Intervenant au nom du président de la CPI, la juge Reine Alapini-Gansou abondera dans le même sens. Selon elle, la CPI n’aurait pu naître dans un monde idyllique où la liberté des uns s’arrêtait là où celle des autres commençait.
Aussi, elle n’aurait jamais vu le jour dans un monde où la liberté d’aller et revenir, de prendre part à la vie politique publique, les droits des populations à des élections libres et transparentes, de vivre sont de mise.
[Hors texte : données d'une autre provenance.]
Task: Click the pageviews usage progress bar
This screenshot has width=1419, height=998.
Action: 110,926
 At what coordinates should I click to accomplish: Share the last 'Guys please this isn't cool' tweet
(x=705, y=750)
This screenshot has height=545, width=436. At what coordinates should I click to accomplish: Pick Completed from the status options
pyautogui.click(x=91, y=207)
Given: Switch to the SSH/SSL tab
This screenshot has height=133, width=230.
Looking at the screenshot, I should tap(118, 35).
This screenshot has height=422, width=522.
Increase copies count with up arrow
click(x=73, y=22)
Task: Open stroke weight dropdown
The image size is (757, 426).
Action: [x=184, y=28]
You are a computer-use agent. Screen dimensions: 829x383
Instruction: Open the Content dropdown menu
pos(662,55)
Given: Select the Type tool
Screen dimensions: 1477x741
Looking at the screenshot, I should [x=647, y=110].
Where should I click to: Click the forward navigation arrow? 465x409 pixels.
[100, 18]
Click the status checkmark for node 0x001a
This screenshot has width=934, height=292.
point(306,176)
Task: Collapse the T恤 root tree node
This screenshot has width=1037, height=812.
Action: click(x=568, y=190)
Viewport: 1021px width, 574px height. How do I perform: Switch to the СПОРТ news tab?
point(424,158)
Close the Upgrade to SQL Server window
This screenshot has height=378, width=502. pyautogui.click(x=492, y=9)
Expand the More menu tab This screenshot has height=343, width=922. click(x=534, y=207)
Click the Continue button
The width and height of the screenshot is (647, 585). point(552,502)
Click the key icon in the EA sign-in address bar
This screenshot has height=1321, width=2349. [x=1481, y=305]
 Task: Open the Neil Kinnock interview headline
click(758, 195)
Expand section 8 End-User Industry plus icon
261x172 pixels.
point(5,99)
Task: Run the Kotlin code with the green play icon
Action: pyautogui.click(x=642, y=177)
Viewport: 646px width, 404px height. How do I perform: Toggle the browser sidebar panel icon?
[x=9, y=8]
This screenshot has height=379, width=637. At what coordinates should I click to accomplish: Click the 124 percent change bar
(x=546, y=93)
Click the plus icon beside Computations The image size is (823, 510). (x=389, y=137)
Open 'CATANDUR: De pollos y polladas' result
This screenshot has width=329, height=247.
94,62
PAYS D’AMITIÉ ET D’HONNEUR- La représentante du chef de la Minusma, M’baranga Gasarabwe, a souligné que le monde a fait d’énormes progrès dans la mise en œuvre d’un système de justice pénale internationale avec la CPI comme pièce maîtresse. Cependant, elle dira que les avancées ont été accompagnées de revers importants et de critiques. D’après elle, la force de la Cour et du système pénal international dépend du soutien qu’elle reçoit des praticiens de la justice pénale internationale.
Dans son intervention, le chef de l’État a exprimé toute l’estime qu’il a pour la profession des hommes et femmes qui portent la robe noire, rappelant que le Mali est un pays d’amitié et d’honneur. Ibrahim Boubacar Keïta a déclaré que la tenue de ce congrès était un grand honneur pour le Mali. Voir des gens venir au Mali par les temps qui courent est un acte de foi, a dit le président Keïta, ajoutant : «cela, nous le devons à tout ce que nous sommes, nous avons été et que nous devons tâcher de rester encore… C’est pourquoi, je dis toujours que nous n’avons aucun intérêt à nous diviser, à nous entredéchirer». En outre, le président de la République a indiqué que «notre pays n’est beau, n’est fort, n’est grand qu’autant qu’il soit soudé à l’intérieur, qu’autant qu’il soit uni, qu’autant que ses fils se donnent la main, que chacun de nous privilégie le Mali et sa grandeur car seule la grandeur sied au Mali».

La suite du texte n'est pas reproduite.